I myself could not imagine that the killings perpetrated by either side in a modern war could be justified by the usual disputes over frontiers and political regimes; and the only remotely plausible excuse for bombing German cities was that their rulers were responsible for barbarities extending far beyond any one ethnic group - as indeed they were, considering their treatment of the Roma, millions of civilians in the Slav countries and social democrats and trade unionists, not to speak of handicapped people, in Germany itself. It was for vaguely articulated reasons of this kind that I felt reluctant to join other infants who fraternised with German prisoners of war who were being used to repair bomb damage in the London suburbs.

According to Novick's account, the beginnings of the present focus on the Holocaust came during the Six-Day war of 1967. Although the Israelis won it and then secured their hold over the occupied territories, there was at the outset the fear that they might lose and that a new Holocaust would be perpetrated in the Middle East.

The Yom Kippur War of 1973 was a shock of a different kind. Although the Israelis won, the unexpectedly good showing of the Arab countries made American Jews realise just how vulnerable even a strongly armed Israel was; and by this time American foreign policy had switched from fear of alienating Arab opinion to relying on Israel as one of its few dependable allies in the Middle East.

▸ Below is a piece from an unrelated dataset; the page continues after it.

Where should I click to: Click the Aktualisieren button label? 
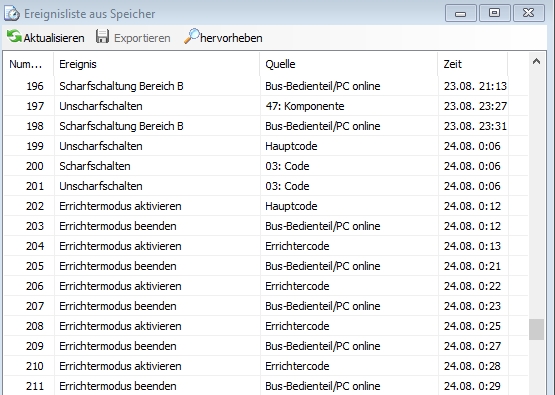click(54, 38)
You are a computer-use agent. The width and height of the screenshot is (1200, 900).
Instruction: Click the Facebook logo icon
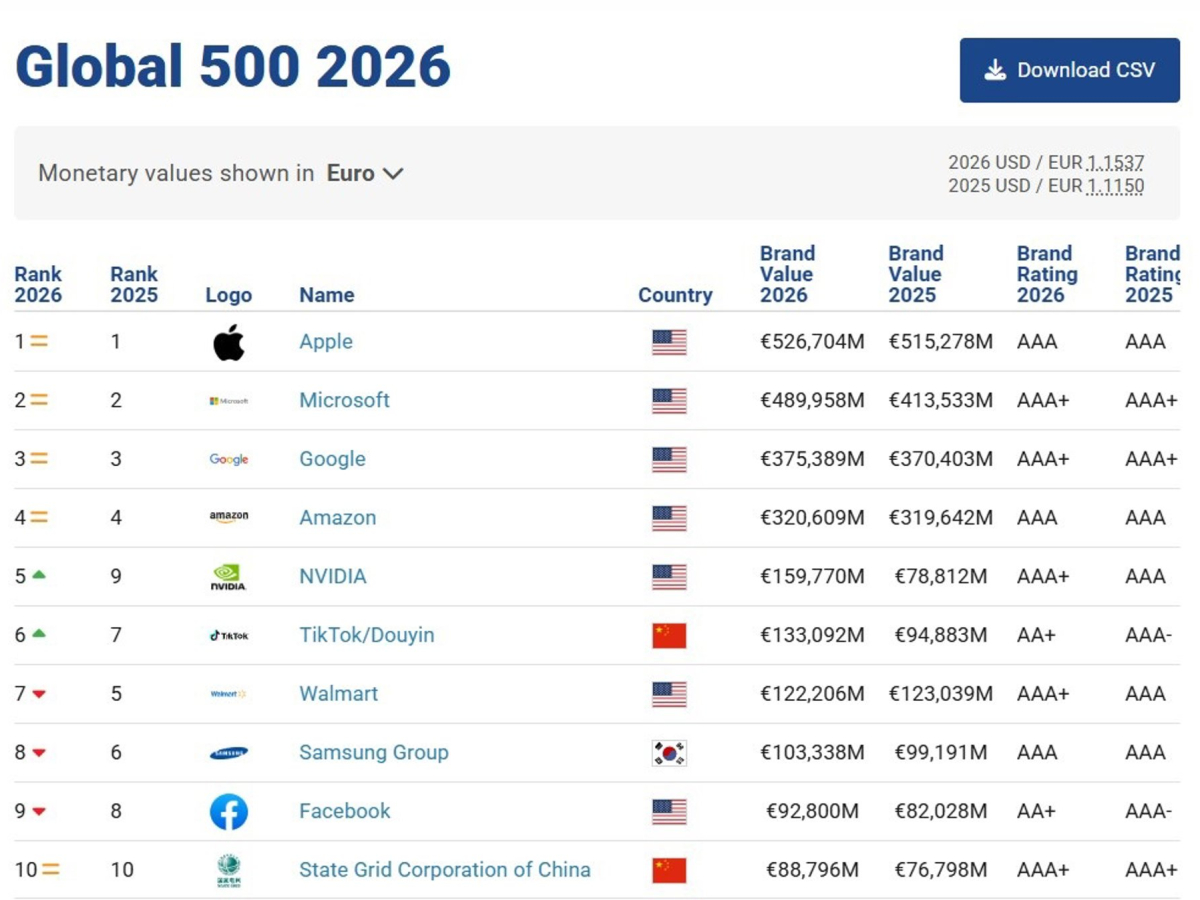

In conversations both then and now, my Zionist friends have never ceased to emphasise how, for instance, German or Dutch Jews, who may have been remote from traditional observances and considered themselves solid citizens of their own country, were swept into the gas chambers. But as Novick points out and a glance at a map of the Middle East will confirm, in today's world Israel is one of the places where Jews are least secure.

Subsequent events were not part of any coherent plot or story. The sensitivities of non-Jewish Americans were aroused by NBC's four part series Holocaust in 1978. which was seen by a hundred million Americans. After that came the film Schindler's List which reinforced the lessons.

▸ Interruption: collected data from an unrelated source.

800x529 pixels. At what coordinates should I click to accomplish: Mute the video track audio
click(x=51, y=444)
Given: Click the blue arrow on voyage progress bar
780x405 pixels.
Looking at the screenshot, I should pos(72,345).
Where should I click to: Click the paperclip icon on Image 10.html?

From then on events seem to have acquired a momentum of their own. In several American states the teaching of the Holocaust is compulsory; there are, as Novick remarks, many chairs in the subject and there is no early danger of it being forgotten.

The impact of more recent events in the former Yugoslavia, in Rwanda and, a little earlier, the Pol Pot killings in Cambodia. pointed in two directions. It kept the propensity of human beings to genocide in the headlines; but it weakened Jewish claims to be unique victims.

An additional factor supporting the American Jewish emphasis on the Holocaust is the decay of traditional religious belief, the growth of intermarriage and the fading in many places of Zionist enthusiasm.. The Holocaust memories have thus emerged as the best available unifying factor to keep together the American Jewish community.

Both authors finds many aspects of the Holocaust industry distasteful. Novick's own views are given in his introduction: he does not pretend that they are "lessons of history". He notes that the cultivation of sacred relics of suffering is far more in the Christian than in the Jewish tradition. Both writers condemn the tendency to play down the suffering of millions of other victims of Hitler - and of Stalin and Mao for that matter. Yet those who query the uniqueness of Jewish suffering have been accused of being "Holocaust deniers"; and legal actions have been taken over the matter.

Even while I write this the British Home Secretary, Jack Straw, has been investigating whether "Holocaust denial" should be an offence under British law. If it ever were to become an offence, there would soon be plausible demands by all kinds of other groups to make denial of their sufferings an equal offence. Before long the virtues of free speech and unimpaired historical enquiry would be cast aside in favour of the bogus virtue of the self righteous, thus giving the philosophers of totalitarianism a posthumous victory.